I have code that is using thread_local buffers and is similar to this:
int func() {
thread_local std::vector<int> buffer;
buffer.resize(0);
for (int i = 0; i < 10000; i++) {
buffer.push_back(i);
}
return processing(buffer);
}
While profiling my code, I noticed that gcc places a call to _tls_get_addr()

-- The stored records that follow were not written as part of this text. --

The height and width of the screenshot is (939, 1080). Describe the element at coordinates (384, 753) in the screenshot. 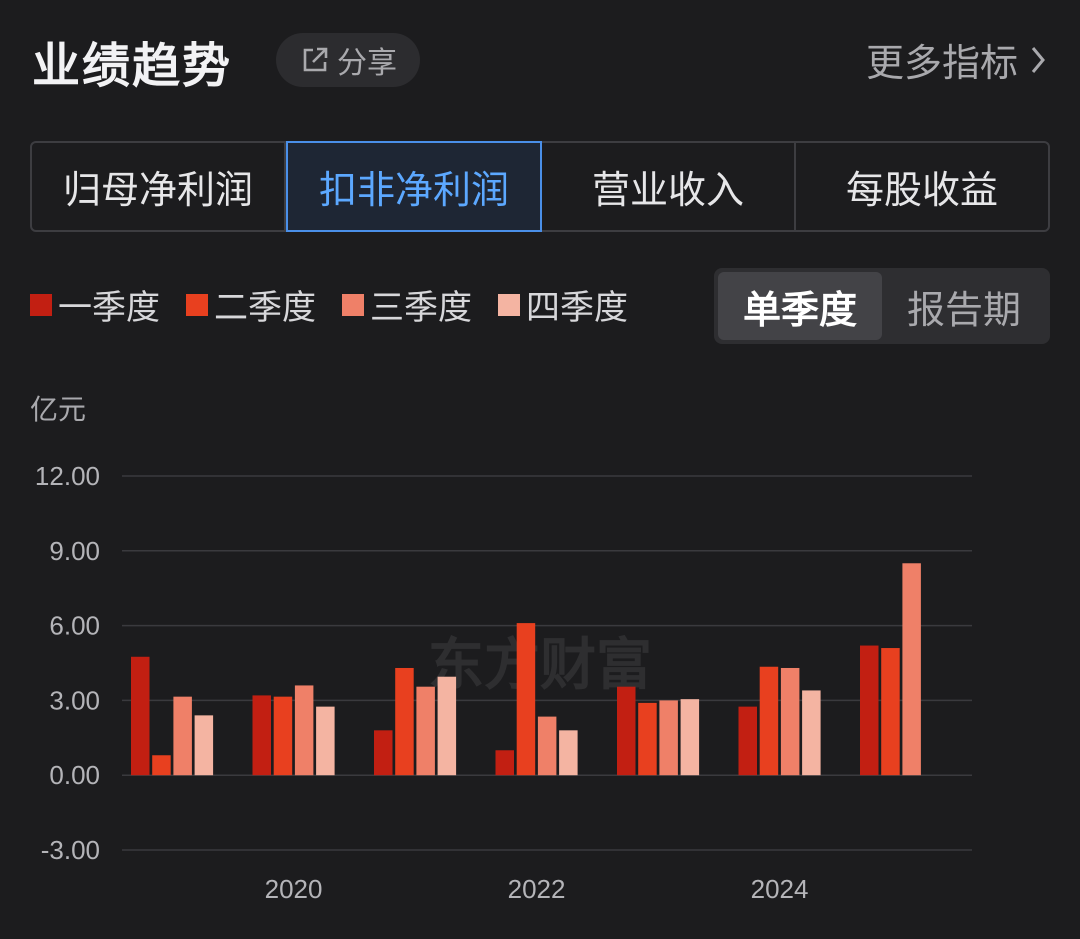

I see `bar-2021-q1` at that location.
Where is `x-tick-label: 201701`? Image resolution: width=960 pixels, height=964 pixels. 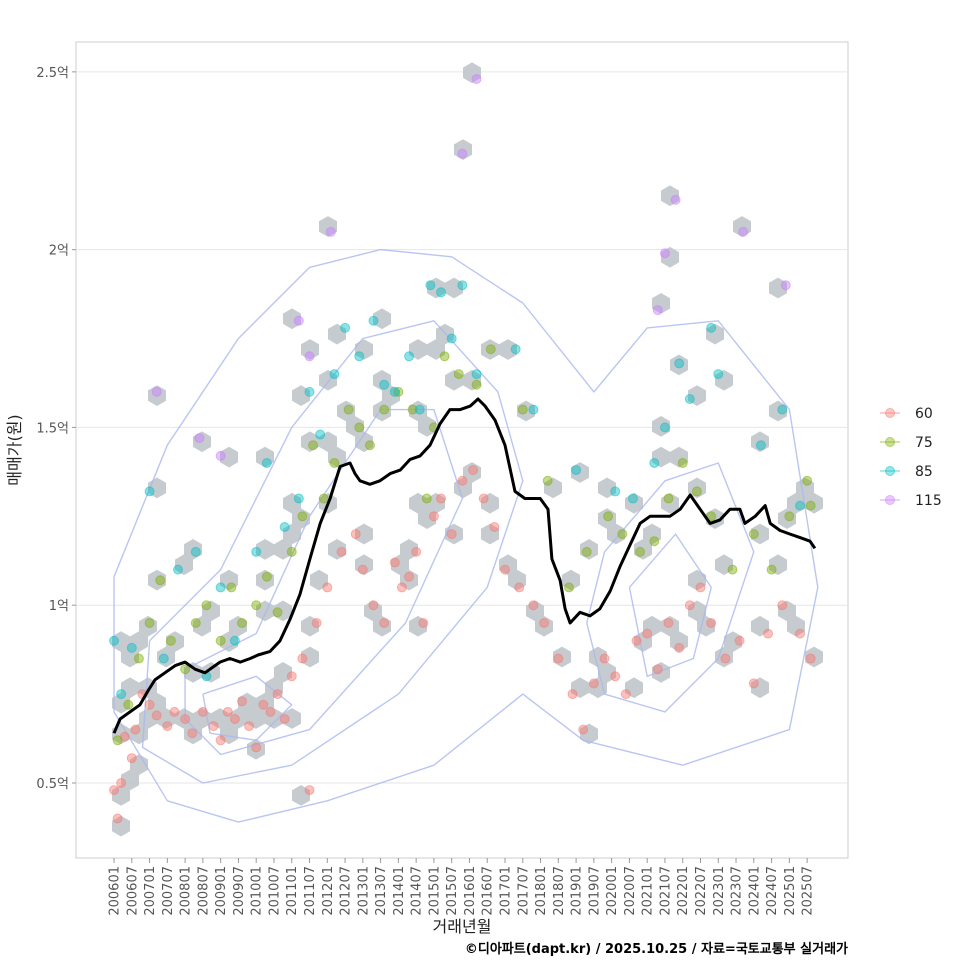 x-tick-label: 201701 is located at coordinates (506, 891).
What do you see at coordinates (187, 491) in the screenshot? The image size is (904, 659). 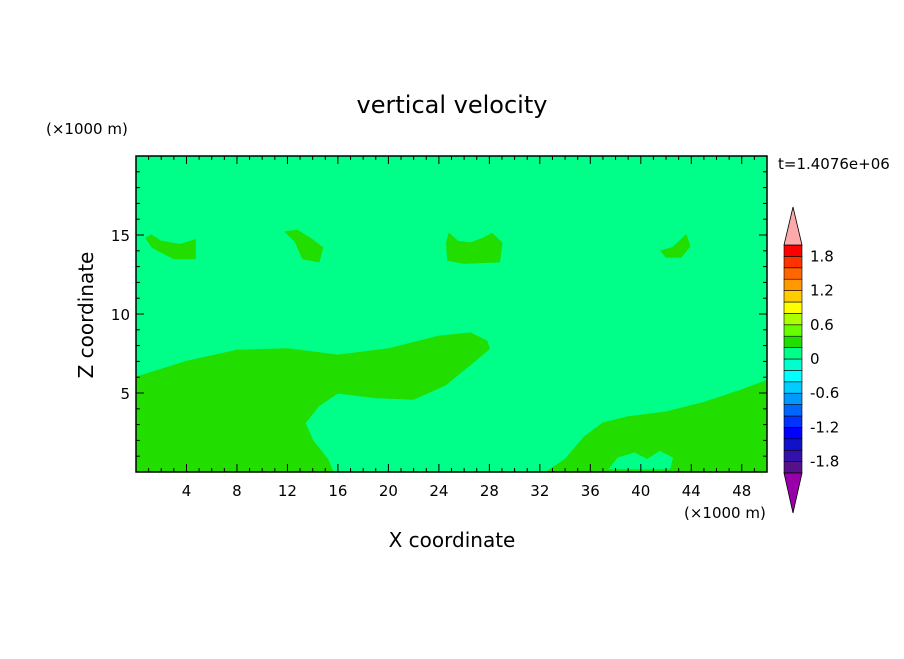 I see `x-tick-label: 4` at bounding box center [187, 491].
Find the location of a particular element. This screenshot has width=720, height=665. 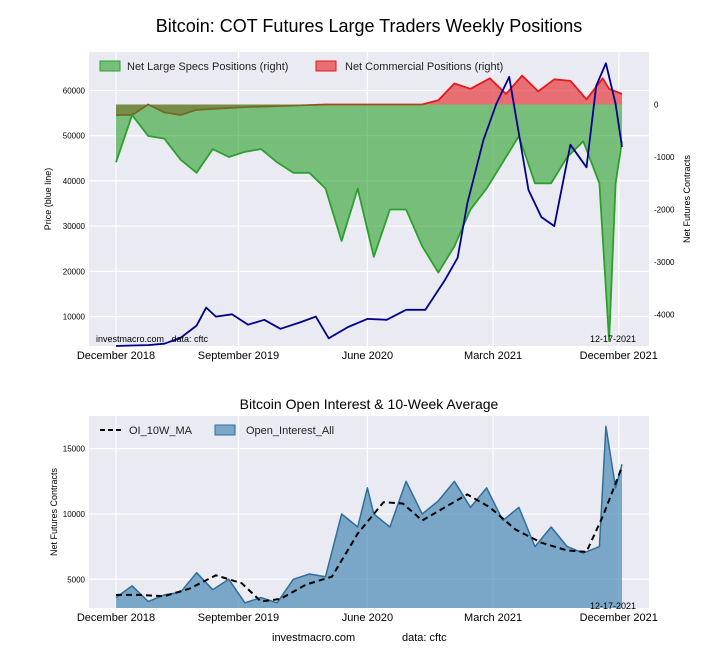

top-y-right-label: Net Futures Contracts is located at coordinates (687, 198).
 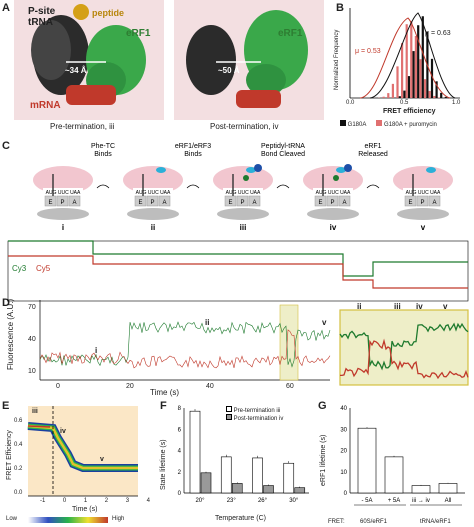 I want to click on e-xticks: -1 0 1 2 3 4, so click(x=95, y=501).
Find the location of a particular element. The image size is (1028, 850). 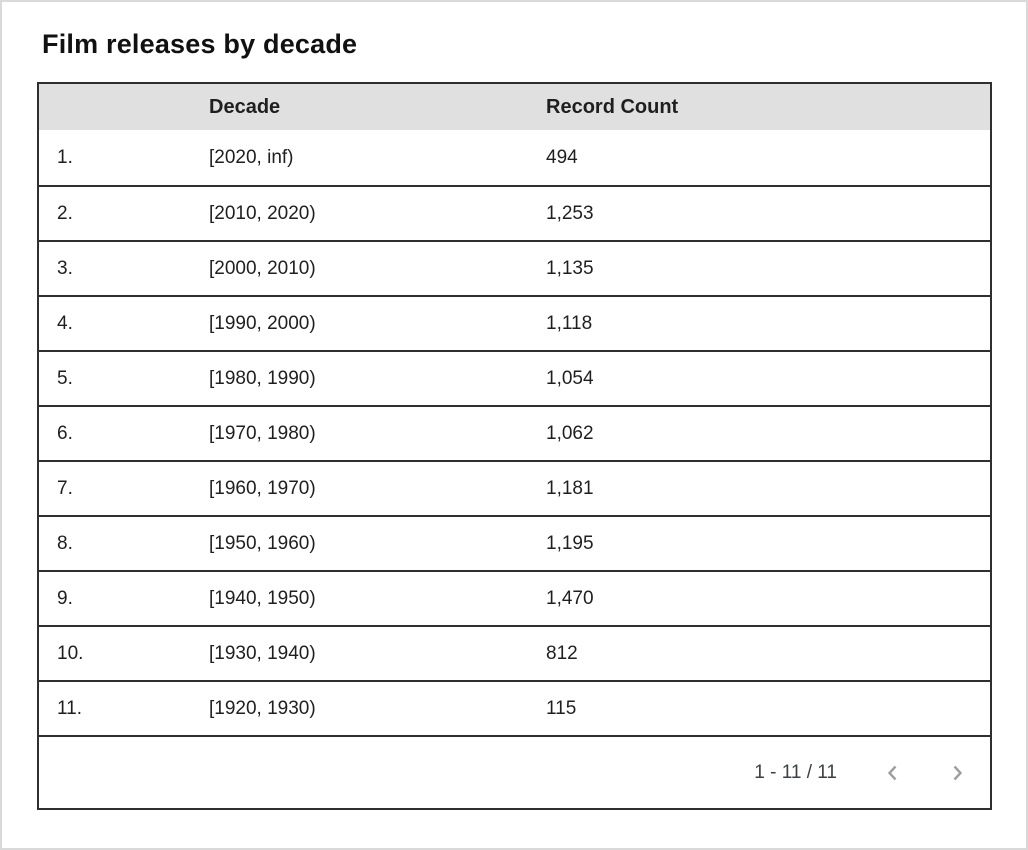

row-decade: [1960, 1970) is located at coordinates (262, 488).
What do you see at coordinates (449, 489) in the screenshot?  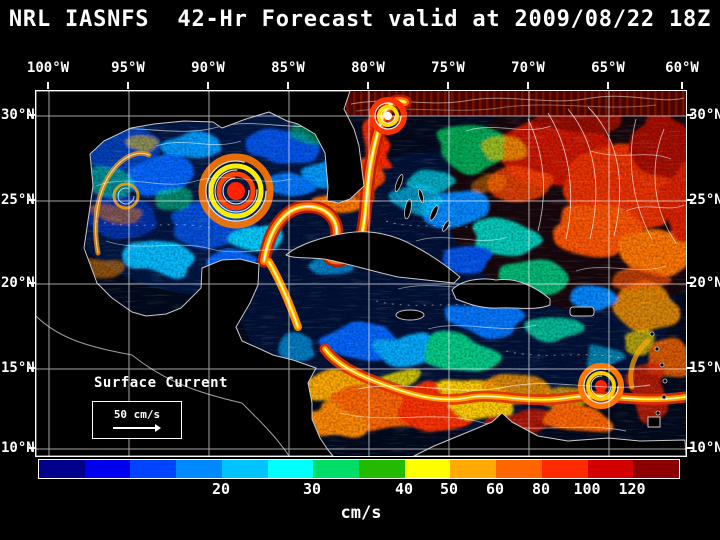 I see `colorbar-tick-50: 50` at bounding box center [449, 489].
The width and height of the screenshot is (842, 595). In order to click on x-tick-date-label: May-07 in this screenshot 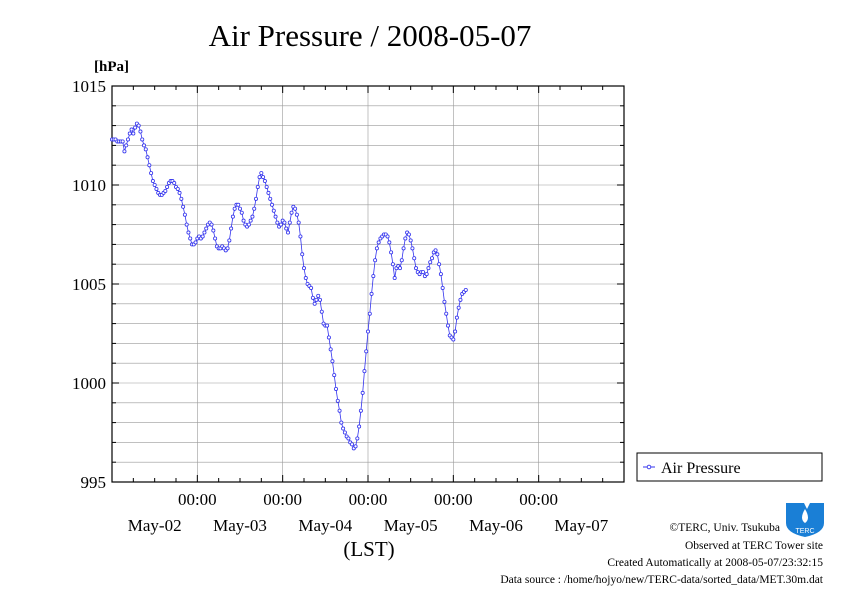, I will do `click(581, 526)`.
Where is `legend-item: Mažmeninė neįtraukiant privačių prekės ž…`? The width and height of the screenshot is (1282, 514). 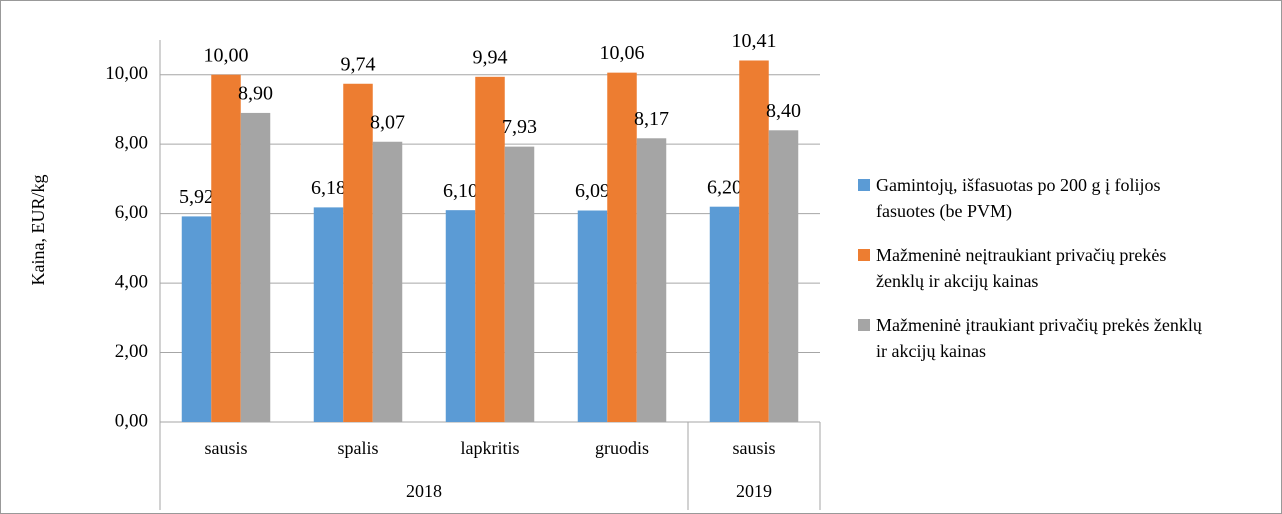 legend-item: Mažmeninė neįtraukiant privačių prekės ž… is located at coordinates (1058, 268).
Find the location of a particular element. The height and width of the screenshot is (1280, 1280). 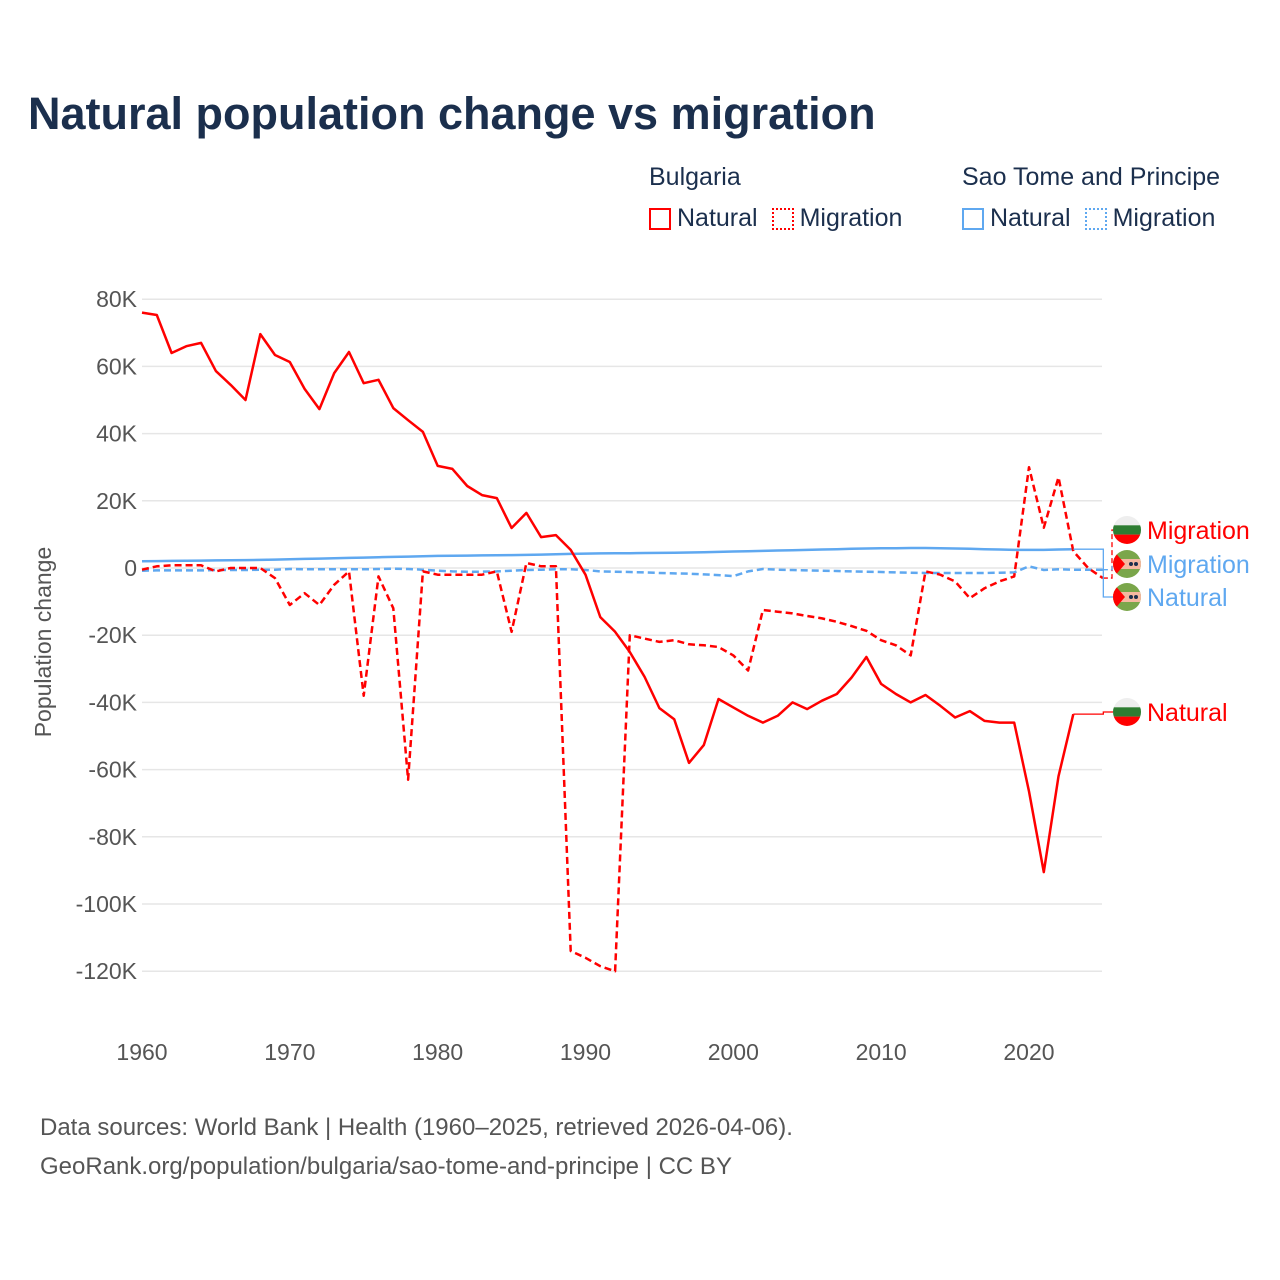

x-tick-label: 1960 is located at coordinates (142, 1052).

inside the loop's body, in order to access buffer
. The disassembly from godbolt of the loop's body looks like this:
lea rbx, -20[rbp]
data16 lea rdi, f()::buffer@tlsgd[rip]
.value 0x6666
rex64
call __tls_get_addr@PLT ; <- This call!
mov rsi, rbx
mov rdi, rax
call std::vector<int, std::allocator<int> >::push_back(int const&)@PLT
These calls are slowing down the loop by a lot. I can manually use this version with references:
int func() {
static thread_local std::vector<int> _buffer;
auto& buffer = _buffer;
buffer.resize(0);
for (int i = 0; i < 10000; i++) {
buffer.push_back(i);
}
return processing(buffer);
}
Which gets rid from the calls to _tls_get_addr()
and solves the slowness. It seems really silly that I have to do it manually for each such variable. Why won't gcc cache the result of _tls_get_addr()
automatically? Clang seems to be able to do it with -O3
, so it suggests this a legal optimization that gcc haven't implemented. Is that so?
Changing the tls model to init-exec also eliminates these calls, but my library is usually dynamically loaded as a Python extension so my understanding is this is not possible in that case.